What they share is what formerly was advertised as what made America great. The idea of being a mixing pot of cultures which enriched what it meant to be an American. Ramon presenting Mole to Wayne, thus sharing his culture’s food, presenting a sense of kindness to strangers, which may feel foreign based off where Wayne comes from, it is what will make Wayne a better person. Also, considering how limited his palate is, and knowledge to a point, it opens his mind in ways being stuck back home wouldn’t.
So while we may not see Ramon again after this episode, considering Wayne and Del are heading down south, you better believe this won’t be the last encounter Wayne will have with someone of Latin origins. Also, may not be his last experience with mole.
You Can’t Fix It, But You Can Be There: Del, Wayne
One of the critical pieces of advice Ramon gives is that Wayne can’t fix Del’s problems. One of the main things he can do is just be there for her. Which, as she sits at a funeral, trying to understand why she feels the need to be in a place of mourning, that’s what he does. He sits with her, puts his arm around her, and comforts her.
Considering Del’s mom didn’t have a funeral, and she was close to her, it makes even more sense why she asked Wayne why he didn’t give his dad one. Also, it helps explain why she wanted to go to a stranger’s funeral. In a way, I think she wanted to live vicariously. Get to mourn her mother in a way her dad, perhaps brothers as well, don’t do. For with how Bobby talks about her mom, and brothers always acting as parrots, she isn’t able to just be, think about her, and who knows if there is a tombstone somewhere to visit.

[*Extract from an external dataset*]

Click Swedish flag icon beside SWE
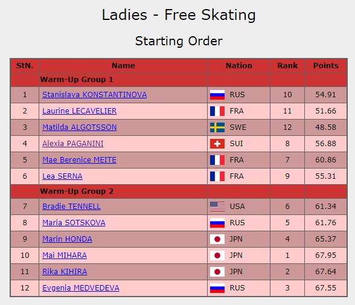This screenshot has width=355, height=305. coord(217,127)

Never mind an urn to talk to.
Question(s) Left Unanswered
- Is Wayne going to keep Eric’s car or just take the gas from it?
- Teddy and Carl slightly elevating themselves from two silly characters to reminding us they have feelings too.
- Wayne showing he truly is a blank slate and accepts kindness when it comes to him and is about pursuing justice no matter the effort it may require. Including, despite saying he didn’t know how to drive that well, suddenly having the abilities of a stunt car driver.
- Us slowly seeing Del become more and more vulnerable, and willing to share her vulnerable moments with Wayne.
- Jay and the Sgt really need a boost to their storyline.